# Viper 5301 - Newbie problem



## Kateinwa (Oct 31, 2009)

:sigh:Hi -
Just had this remote start system installed today in my 06 Honda Accord. I only wanted to use it for the remote start function from home in the morning and leave the control fob at home... Planning on using my regular remote entry on the ignition key and the factory installed security the rest of the time. The installer showed me how to use it once and it seemed easy enough, but when I tried it at home - somehow I set off the alarm, the car DID start though. This happened a couple of times and had trouble getting it to stop. Now I'm afraid to use it!! Should I take it back or am I missing something easy? I did try the manual, but it seems pretty confusing and full of programing on things I wont use.

Any help will be appreciated!:sigh:

Kate


----------



## xX BaSiiCK (Oct 29, 2009)

Press the "Lock" and "Unlock" buttons at the same time...


----------



## Kateinwa (Oct 31, 2009)

Thanks - I will try that as soon as it is a bit later and there is less risk waking the neighbors! Would I need to do this every morning, or is this just the quick SHUT IT OFF fix?
Kate


----------



## Kateinwa (Oct 31, 2009)

OK... still need your experts help. I'm not afraid of the thing anymore, have moved on to being frustrated! Here is what seems to be happening. There seems to be a timing element to problem solving this... Remote start works but sets the alarm off - I get the alarm to go off by unlocking the car with the key in the door... (the suggestion to push both the lock and unlock on the viper remote at the same time did NOT work). If I repeat the process, right after opening the car with key - start from the beginning of the sequence and simulate what I would normally do - then no alarm at all. When the car has sat for a while, about 15 -30 min, it seems something has reset and causes the alarm to sound. Also the alarm goes off after sitting - when just the Viper fob signals the car to unlock! 

Again - any help appreciated!

Kate


----------



## cubateve (Jan 11, 2010)

Any luck figuring this out? I just had my system installed last week and am having the same problem. At 4am, my neighbors aren't too thrilled with it.


----------



## jaggerwild (May 21, 2007)

Kateinwa said:


> OK... still need your experts help. I'm not afraid of the thing anymore, have moved on to being frustrated! Here is what seems to be happening. There seems to be a timing element to problem solving this... Remote start works but sets the alarm off - I get the alarm to go off by unlocking the car with the key in the door... (the suggestion to push both the lock and unlock on the viper remote at the same time did NOT work). If I repeat the process, right after opening the car with key - start from the beginning of the sequence and simulate what I would normally do - then no alarm at all. When the car has sat for a while, about 15 -30 min, it seems something has reset and causes the alarm to sound. Also the alarm goes off after sitting - when just the Viper fob signals the car to unlock!
> 
> Again - any help appreciated!
^^^^^^^^^^^^^^^^
→ **EXERCISE GOAL**:
Write the next part of the Viper 5301 forum thread, picking up right after its last line. The records aren't needed.

→ **INFORMATION GIVEN**:
^^^^^^^^^^^^^^^^
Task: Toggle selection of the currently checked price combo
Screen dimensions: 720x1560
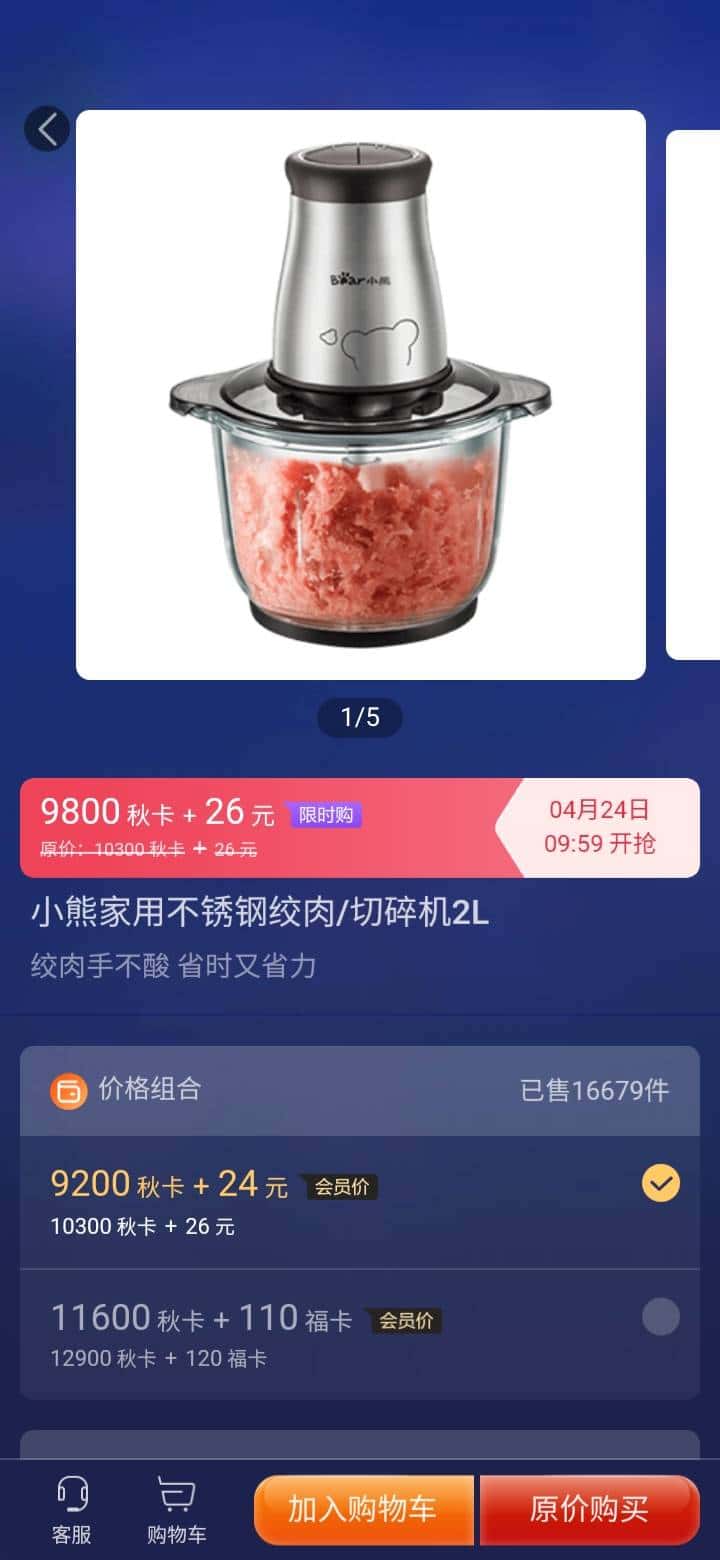Action: click(660, 1185)
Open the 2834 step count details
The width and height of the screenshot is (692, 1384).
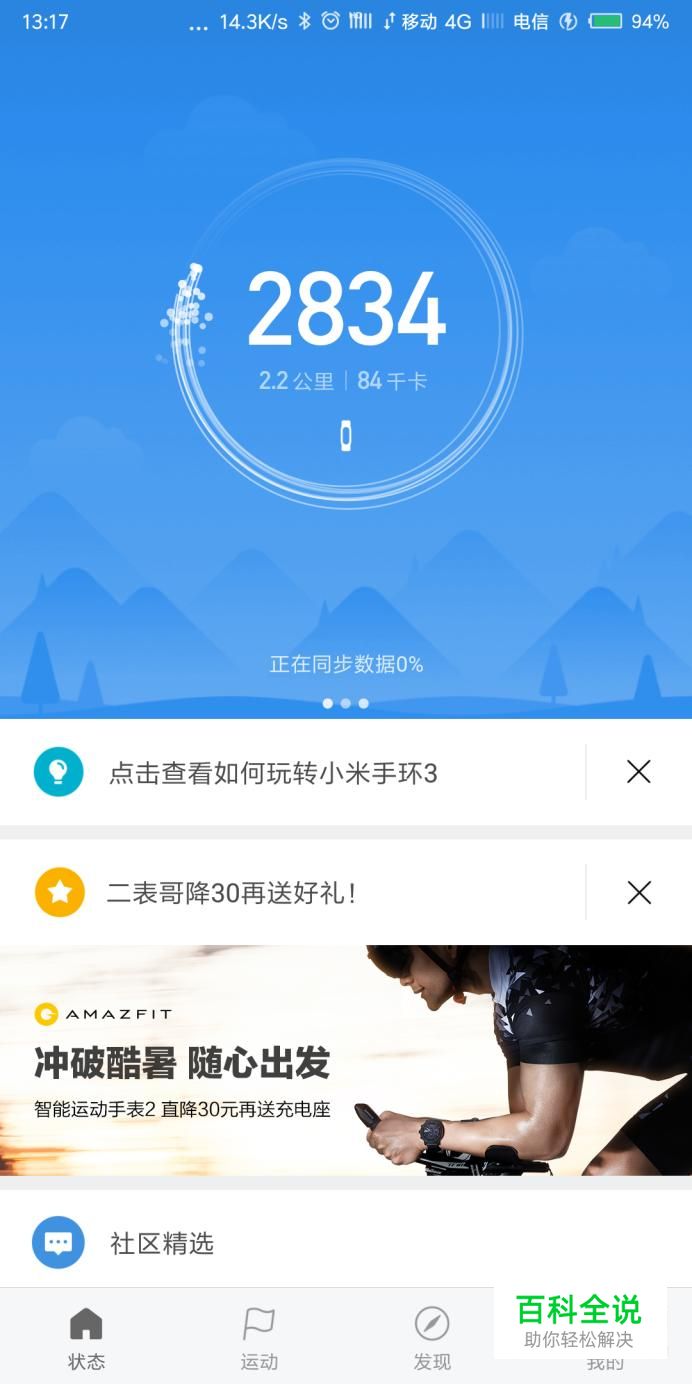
^^^^^^^^^^^^^^^^
→ **SOLVED EXERCISE**:
> 
> Kate


 On the factory key-less entry you have to unlock the doors before starting it or else the factory alarm will still be armed. So hitting "UNLOCK" before remote starting it will in effect disarm the alarm.
Why you didn't have them hook up key-less entry is a mystery as it would have fixed this problem and saved wear and tear on the factory key fab.


----------



## cubateve (Jan 11, 2010)

Actually, they did install keyless entry - they just didn't tap into the factory security system to stop it from going off. Basically, if you lock the car with the factory key-fob and then start the engine, it sets the motor off. (This according to BB who told me that to get me through the week until I can get in and have them tap into the security system to fix the problem so it doesn't go off at all). Lots of testing yesterday so I wouldn't set the thing of at 4am again, and it seemed to work.


----------



## jaggerwild (May 21, 2007)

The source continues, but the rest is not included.